How Do Millennials Approach Investing?
In short: cautiously. This is the generation that came of age during the Great Recession of 2008, witnessing parents and family members lose homes, jobs and investments.
Watching the markets crash as they entered adulthood shaped this generation into cautious investors. They track their expenses more carefully and are more likely to stick to a budget than baby boomers, according to a study by T. Rowe Price.
Millennials approach their finances and investments in specific ways.
- They focus on impact investing. Millennials prefer to make investments that do more than just grow their portfolio — they seek to invest in companies that have positive effects in the environmental, social and tech spheres. These can include businesses focused on gender diversity and racial equality, smart-energy companies and institutions that prioritize solar and clean energy.

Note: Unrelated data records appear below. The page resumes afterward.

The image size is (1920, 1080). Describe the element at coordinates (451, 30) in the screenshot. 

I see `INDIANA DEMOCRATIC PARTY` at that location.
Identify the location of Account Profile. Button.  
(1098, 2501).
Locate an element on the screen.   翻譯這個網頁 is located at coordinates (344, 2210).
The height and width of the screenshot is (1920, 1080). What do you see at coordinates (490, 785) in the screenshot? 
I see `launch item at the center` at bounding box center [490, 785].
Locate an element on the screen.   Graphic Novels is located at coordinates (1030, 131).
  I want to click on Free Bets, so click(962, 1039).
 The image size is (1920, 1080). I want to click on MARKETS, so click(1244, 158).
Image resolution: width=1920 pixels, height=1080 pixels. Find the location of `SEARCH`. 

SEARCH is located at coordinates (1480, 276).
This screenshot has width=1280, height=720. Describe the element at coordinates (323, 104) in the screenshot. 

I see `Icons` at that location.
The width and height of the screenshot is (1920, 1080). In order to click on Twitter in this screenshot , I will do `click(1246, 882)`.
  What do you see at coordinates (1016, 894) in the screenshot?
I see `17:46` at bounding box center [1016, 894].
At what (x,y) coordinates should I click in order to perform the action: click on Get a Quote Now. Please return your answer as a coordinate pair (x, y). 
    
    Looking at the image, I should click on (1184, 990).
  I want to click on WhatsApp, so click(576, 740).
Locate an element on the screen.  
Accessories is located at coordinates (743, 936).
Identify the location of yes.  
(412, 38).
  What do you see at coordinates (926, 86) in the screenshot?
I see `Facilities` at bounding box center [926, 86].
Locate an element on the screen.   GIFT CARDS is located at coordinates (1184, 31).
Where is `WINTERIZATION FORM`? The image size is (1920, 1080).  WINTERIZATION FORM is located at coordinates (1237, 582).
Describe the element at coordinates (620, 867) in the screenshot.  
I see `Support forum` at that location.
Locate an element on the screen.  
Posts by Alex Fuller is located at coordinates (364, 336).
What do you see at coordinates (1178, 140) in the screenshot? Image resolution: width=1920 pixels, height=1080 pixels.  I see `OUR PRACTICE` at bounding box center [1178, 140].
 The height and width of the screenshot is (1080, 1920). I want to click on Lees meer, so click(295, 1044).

- They research their options. One benefit to this generation’s financial trepidation is they perform due diligence when it comes to double-checking all options to determine what’s best. They also closely monitor their financial accounts and tend to be more cognizant of fees.
- They prioritize saving. Per Bank of America’s 2020 “Millennial Report,” nearly a quarter of millennials who save have $100K or more banked, three-quarters of them are saving for retirement and more than half are building emergency funds.
- They invest in life experiences. Millennials prefer to spend their money on experiential items — such as travel and dining out — over material possessions.
What Are the Financial Habits of Gen Z?
Gen Zers (those born between 1996 and 2010) have similar investing perspectives and financial habits as millennials. They, too, focus on impact investing — perhaps more so than millennials — and they also choose to spend their dollars on travel and leisure rather than things. But there are a few distinguishing factors that differentiate Gen Z from millennials.
- They are proactive about debt management. Gen Z learned from millennials’ experience with the financial struggles that face both generations: the rising costs of education and housing, to name two. Because they believe debt is unavoidable, Gen Z addresses it strategically.
- They are pragmatic. This generation takes an intentional financial approach to larger life decisions. For example, when selecting where to attend college, they might opt for public schools or scholarship programs to mitigate financial burdens.
- They juggle multiple jobs. More than any other generation, Gen Z is the most willing to take on more than one job to meet their financial goals. They also accept — in fact, they anticipate — that they’ll have many employers in various careers throughout their lifetime.
Do Millennials and Gen Zers Use Financial Advisors?
Yes. Even though these generations are comfortable with technology, using mobile apps for everything from transportation to banking, both millennials and Gen Zers believe their financial challenges to be greater, and more complex, than previous generations. This makes them likely to rely less on fully automated platforms and instead look to hybrid approaches that combine the algorithms of robo advisors with the real-world guidance of a financial advisor.